Instructions =>
• A. In the data distribution chapter's Python example, what height does norm.ppf(0.9, 161, 7) return as the threshold below which 90% of women fall?
• B. List every characteristic of the normal distribution given in the overview of the data distribution chapter.
• C. Extend the data distribution chapter, picking up right after its last sentence.

Chapter 3: Data Distribution
Normal Distribution
Overview
The normal distribution, also known as the Gaussian distribution, is characterized by:
- Symmetrical bell-shaped curve
- Total area under the curve equals 1
- The curve never reaches zero
- Defined by two parameters: mean (μ) and standard deviation (σ)
Key Properties
-
Standard Normal Distribution
- Mean = 0
- Standard deviation = 1
-
Areas under the Normal Distribution
- 68% of data falls within 1 standard deviation
- 95% of data falls within 2 standard deviations
- 99.7% of data falls within 3 standard deviations
Working with Normal Distributions in Python
from scipy.stats import norm
# Example using women's heights
# Mean = 161 cm, Standard deviation = 7 cm
# Calculate probability of being shorter than 154 cm
prob_shorter = norm.cdf(154, 161, 7) # Returns 0.158655 (about 16%)
# Calculate probability of being taller than 154 cm
prob_taller = 1 - norm.cdf(154, 161, 7) # Returns 0.841345 (about 84%)
# Calculate probability of height between 154-157 cm
prob_between = norm.cdf(157, 161, 7) - norm.cdf(154, 161, 7) # Returns 0.1252
# Find height threshold where 90% of women are shorter
height_90th = norm.ppf(0.9, 161, 7) # Returns 169.97086
# Generate random heights
random_heights = norm.rvs(161, 7, size=10)
Central Limit Theorem (CLT)
Overview
The Central Limit Theorem states that the sampling distribution of a statistic becomes closer to the normal distribution as the number of trials increases.

Given records =>
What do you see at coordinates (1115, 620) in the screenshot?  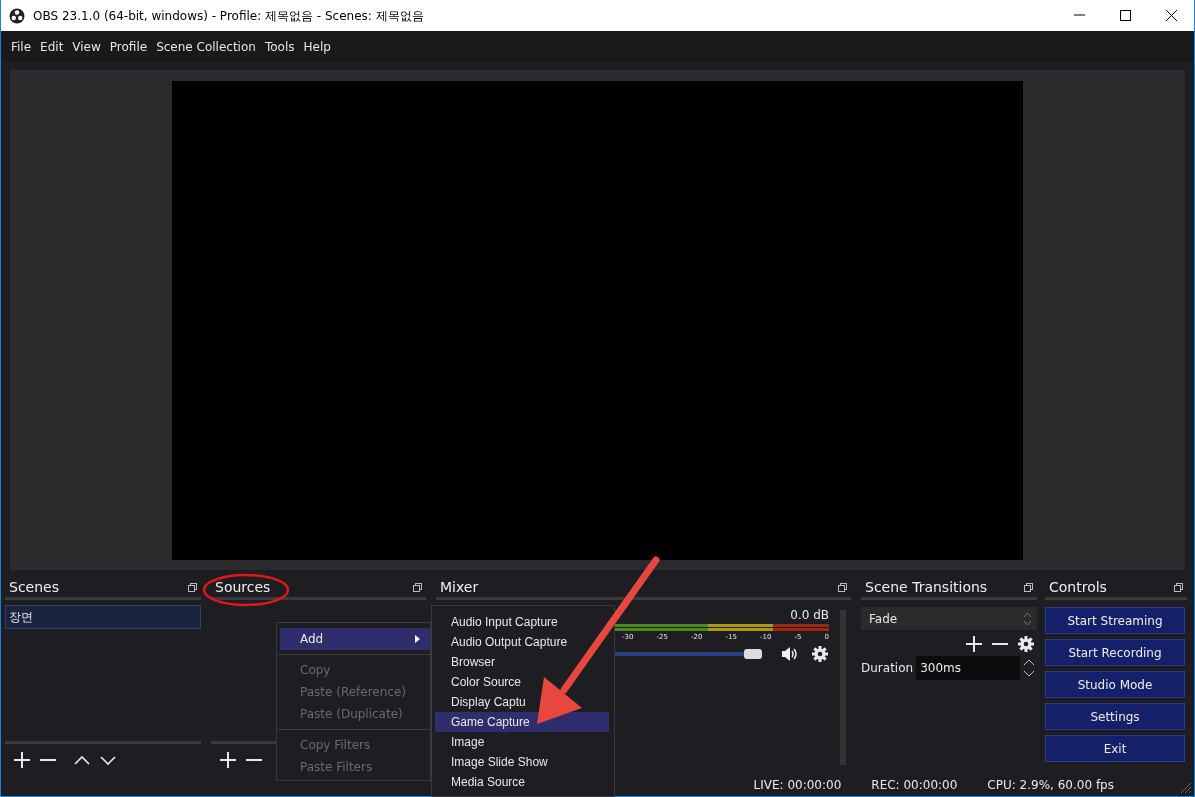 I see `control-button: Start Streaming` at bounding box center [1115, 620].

...

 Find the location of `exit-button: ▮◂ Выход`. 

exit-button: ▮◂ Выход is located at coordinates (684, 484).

Responses to the exercise =>
• A. 169.97086 cm

• B.
- Symmetrical bell-shaped curve
- Total area under the curve equals 1
- The curve never reaches zero
- Defined by two parameters: mean (μ) and standard deviation (σ)

• C.
Requirements
- Samples should be random and independent
Implementation Example
import pandas as pd
import numpy as np
# Create a die
die = pd.Series([1, 2, 3, 4, 5, 6])
# Function to generate sample means
def generate_sample_means(n_samples, sample_size):
sample_means = []
for i in range(n_samples):
sample_means.append(np.mean(die.sample(sample_size, replace=True)))
return sample_means
# Generate different numbers of sample means
sample_means_100 = generate_sample_means(100, 5)
sample_means_1000 = generate_sample_means(1000, 5)
Poisson Distribution
Overview
The Poisson distribution models the probability of events occurring over a fixed period when these events appear to happen at a certain rate but completely at random.
Key Concepts
- Lambda (λ) represents the average number of events per time interval
- The distribution peaks at lambda
- Applicable to various scenarios like:
- Animal shelter adoptions
- Restaurant customer arrivals
- Earthquake occurrences
Python Implementation
from scipy.stats import poisson
# Example: Average adoptions per week = 8
lambda_param = 8
# Probability of exactly 5 adoptions
prob_exact = poisson.pmf(5, lambda_param) # Returns 0.09160366
# Probability of 5 or fewer adoptions
prob_less_equal = poisson.cdf(5, lambda_param) # Returns 0.1912361
# Probability of more than 5 adoptions
prob_greater = 1 - poisson.cdf(5, lambda_param) # Returns 0.8087639
# Generate random samples
random_samples = poisson.rvs(lambda_param, size=10)
Exponential Distribution
Overview
The exponential distribution models the probability of time between Poisson events.
Key Properties
- Uses the same lambda (rate) as the Poisson distribution
- Continuous distribution (time)
- Expected value = 1/λ
Python Implementation
from scipy.stats import expon
# Example: Average 0.5 customer service tickets per minute
lambda_rate = 0.5
scale = 1/lambda_rate # scale = 2
# Probability of waiting less than 1 minute
prob_less_1min = expon.cdf(1, scale=scale)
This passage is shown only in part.